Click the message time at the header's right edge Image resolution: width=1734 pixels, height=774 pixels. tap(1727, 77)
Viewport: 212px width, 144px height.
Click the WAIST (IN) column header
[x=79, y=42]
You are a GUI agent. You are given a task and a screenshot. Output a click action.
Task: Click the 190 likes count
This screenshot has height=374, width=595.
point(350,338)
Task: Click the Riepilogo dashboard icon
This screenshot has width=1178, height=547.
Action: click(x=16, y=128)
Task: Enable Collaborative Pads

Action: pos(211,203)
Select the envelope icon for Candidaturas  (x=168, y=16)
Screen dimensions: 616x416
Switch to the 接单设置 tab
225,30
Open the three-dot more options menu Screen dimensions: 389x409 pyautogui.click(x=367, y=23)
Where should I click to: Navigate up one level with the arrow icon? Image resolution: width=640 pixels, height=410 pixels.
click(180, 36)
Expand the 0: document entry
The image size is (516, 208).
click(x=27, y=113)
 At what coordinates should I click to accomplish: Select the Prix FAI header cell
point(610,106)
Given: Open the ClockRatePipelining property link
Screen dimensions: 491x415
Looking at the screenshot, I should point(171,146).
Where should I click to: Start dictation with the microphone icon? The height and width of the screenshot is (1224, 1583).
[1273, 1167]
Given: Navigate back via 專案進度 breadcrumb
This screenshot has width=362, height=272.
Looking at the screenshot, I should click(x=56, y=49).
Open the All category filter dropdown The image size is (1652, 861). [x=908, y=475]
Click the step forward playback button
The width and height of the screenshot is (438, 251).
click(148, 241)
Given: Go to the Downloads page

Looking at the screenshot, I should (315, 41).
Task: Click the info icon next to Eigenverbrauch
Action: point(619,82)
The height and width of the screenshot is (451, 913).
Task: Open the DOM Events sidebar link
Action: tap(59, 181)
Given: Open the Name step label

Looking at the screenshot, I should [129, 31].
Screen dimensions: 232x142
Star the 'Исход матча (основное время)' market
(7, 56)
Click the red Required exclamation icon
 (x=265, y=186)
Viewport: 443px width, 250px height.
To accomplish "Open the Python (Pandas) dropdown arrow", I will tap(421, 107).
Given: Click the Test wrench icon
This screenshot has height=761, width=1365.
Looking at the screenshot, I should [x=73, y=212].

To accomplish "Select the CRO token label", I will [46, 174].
########################################
### What is expected
The data above should be reproduced in full, word for word.

### Response area
Click the message time at the header's right edge Image resolution: width=1734 pixels, height=774 pixels. tap(1727, 77)
Viewport: 212px width, 144px height.
Click the WAIST (IN) column header
[x=79, y=42]
You are a GUI agent. You are given a task and a screenshot. Output a click action.
Task: Click the 190 likes count
This screenshot has height=374, width=595.
point(350,338)
Task: Click the Riepilogo dashboard icon
This screenshot has width=1178, height=547.
Action: click(x=16, y=128)
Task: Enable Collaborative Pads

Action: pos(211,203)
Select the envelope icon for Candidaturas  (x=168, y=16)
Screen dimensions: 616x416
Switch to the 接单设置 tab
225,30
Open the three-dot more options menu Screen dimensions: 389x409 pyautogui.click(x=367, y=23)
Where should I click to: Navigate up one level with the arrow icon? Image resolution: width=640 pixels, height=410 pixels.
click(180, 36)
Expand the 0: document entry
The image size is (516, 208).
click(x=27, y=113)
 At what coordinates should I click to accomplish: Select the Prix FAI header cell
point(610,106)
Given: Open the ClockRatePipelining property link
Screen dimensions: 491x415
Looking at the screenshot, I should point(171,146).
Where should I click to: Start dictation with the microphone icon? The height and width of the screenshot is (1224, 1583).
[1273, 1167]
Given: Navigate back via 專案進度 breadcrumb
This screenshot has width=362, height=272.
Looking at the screenshot, I should click(x=56, y=49).
Open the All category filter dropdown The image size is (1652, 861). [x=908, y=475]
Click the step forward playback button
The width and height of the screenshot is (438, 251).
click(148, 241)
Given: Go to the Downloads page

Looking at the screenshot, I should (315, 41).
Task: Click the info icon next to Eigenverbrauch
Action: point(619,82)
The height and width of the screenshot is (451, 913).
Task: Open the DOM Events sidebar link
Action: tap(59, 181)
Given: Open the Name step label

Looking at the screenshot, I should [129, 31].
Screen dimensions: 232x142
Star the 'Исход матча (основное время)' market
(7, 56)
Click the red Required exclamation icon
 (x=265, y=186)
Viewport: 443px width, 250px height.
To accomplish "Open the Python (Pandas) dropdown arrow", I will tap(421, 107).
Given: Click the Test wrench icon
This screenshot has height=761, width=1365.
Looking at the screenshot, I should [x=73, y=212].

To accomplish "Select the CRO token label", I will [46, 174].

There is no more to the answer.